One of the replies argues that since the person is a part of the whole experiment and the communication between the outside people and the inside person is understandable, all parties basically understand. Searle argues back that one can think of it that way, however, the person still does not understand what anything on the pages means. He even explains why this theory that “while a person doesn’t understand Chinese, somehow the conjunction of that person and bits of paper might understand Chinese” is “unplausible to start with” (Searle 419). Searle is saying that there is no point in saying that someone the person understands or the system understands in some way because no matter what the rule book or program says, the person still does not understand Chinese.
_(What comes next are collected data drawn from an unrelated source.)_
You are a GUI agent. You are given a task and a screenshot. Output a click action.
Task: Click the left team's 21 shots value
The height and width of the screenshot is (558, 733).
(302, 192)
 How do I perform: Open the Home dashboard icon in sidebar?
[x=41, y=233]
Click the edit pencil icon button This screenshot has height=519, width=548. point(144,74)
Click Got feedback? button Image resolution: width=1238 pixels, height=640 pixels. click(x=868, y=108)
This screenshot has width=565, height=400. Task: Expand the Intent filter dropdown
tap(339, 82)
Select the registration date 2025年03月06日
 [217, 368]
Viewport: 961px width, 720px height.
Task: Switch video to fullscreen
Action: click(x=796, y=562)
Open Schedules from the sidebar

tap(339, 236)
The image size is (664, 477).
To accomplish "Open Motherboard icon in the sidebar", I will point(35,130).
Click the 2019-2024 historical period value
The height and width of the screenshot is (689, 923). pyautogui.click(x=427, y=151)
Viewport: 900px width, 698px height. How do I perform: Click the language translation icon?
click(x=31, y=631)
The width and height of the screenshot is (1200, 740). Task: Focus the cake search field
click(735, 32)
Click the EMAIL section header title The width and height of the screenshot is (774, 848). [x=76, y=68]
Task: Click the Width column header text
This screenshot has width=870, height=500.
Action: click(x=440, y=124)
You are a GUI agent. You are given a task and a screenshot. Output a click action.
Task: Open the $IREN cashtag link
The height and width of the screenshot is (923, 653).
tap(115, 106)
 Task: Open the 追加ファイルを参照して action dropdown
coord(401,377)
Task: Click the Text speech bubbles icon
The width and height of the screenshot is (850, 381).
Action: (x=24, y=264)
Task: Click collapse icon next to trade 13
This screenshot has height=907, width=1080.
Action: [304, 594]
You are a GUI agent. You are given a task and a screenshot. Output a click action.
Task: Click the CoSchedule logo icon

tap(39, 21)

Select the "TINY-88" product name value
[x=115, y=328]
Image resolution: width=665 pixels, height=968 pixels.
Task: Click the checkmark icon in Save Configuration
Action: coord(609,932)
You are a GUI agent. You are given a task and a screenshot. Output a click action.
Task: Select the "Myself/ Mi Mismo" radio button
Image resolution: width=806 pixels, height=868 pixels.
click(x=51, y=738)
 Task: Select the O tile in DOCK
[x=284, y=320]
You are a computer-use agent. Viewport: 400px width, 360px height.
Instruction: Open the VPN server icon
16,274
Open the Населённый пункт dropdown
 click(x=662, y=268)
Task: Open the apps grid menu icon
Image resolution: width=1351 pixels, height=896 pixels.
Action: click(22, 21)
Searle also goes on to say that, essentially, there are two versions of the person in the locked room: one version that doesn’t understand and version two that understands by using the manipulation system. This further explains his response to the reply. While version two understands, that is only to an outsider’s point of view and only possible by the manipulation system: the person does not actually understand it himself.

 

Another reply replaces the person in the locked room with a robot and argues that instead of programming said robot to take and give symbols, it would be programmed to do anything a human would do. It would even have ways to see and act similar to a human, thus, having “genuine understanding and other mental states” (Searle 420). Searle argues that, regardless, all the person/machine in the locked room and the robot are doing is “follow[ing] formal instructions about manipulating formal symbols” (Searle 420) and that because the robot is programmed to do what it does, the robot does not have other mental states nor does it have any intentional states. Although the robot would be doing considered intentional actions, perceiving, understanding, and more, it is only doing these things by following the program, not because the robot itself is choosing to do so.

 

A third reply argues that if you were to program a computer “with all the synapses of the human brain… the whole behavior of the robot is indistinguishable from human behavior” (Searle 421) it would be a unified system. Searle responds to this reply by comparing an animal with a robot. In short, he says that animals are the same as us not only because we both have eyes, ears, a nose and so on, but also because we both have mental states, intentions, and consciousness. Sure we can assume the same with robots until we have a reason to question it, which we do. The fact that anything a robot does is based on and rooted in the program written by a human cancels out any possible way for a robot to have a mental state or anything else that makes it its own. 

 

What all of these replies and all of Searle’s responses come down to is the fact that robots and machines can duplicate humans, but can’t simulate human life. A crucial point Searle makes is that while AI can exist without having a cognitive state, human life can not. While a machine could do anything and everything a human does, there is still a big difference between machine and human. Machines will never be able to think on their own or have intentionality by themselves as long as they are running on man-made computer programs.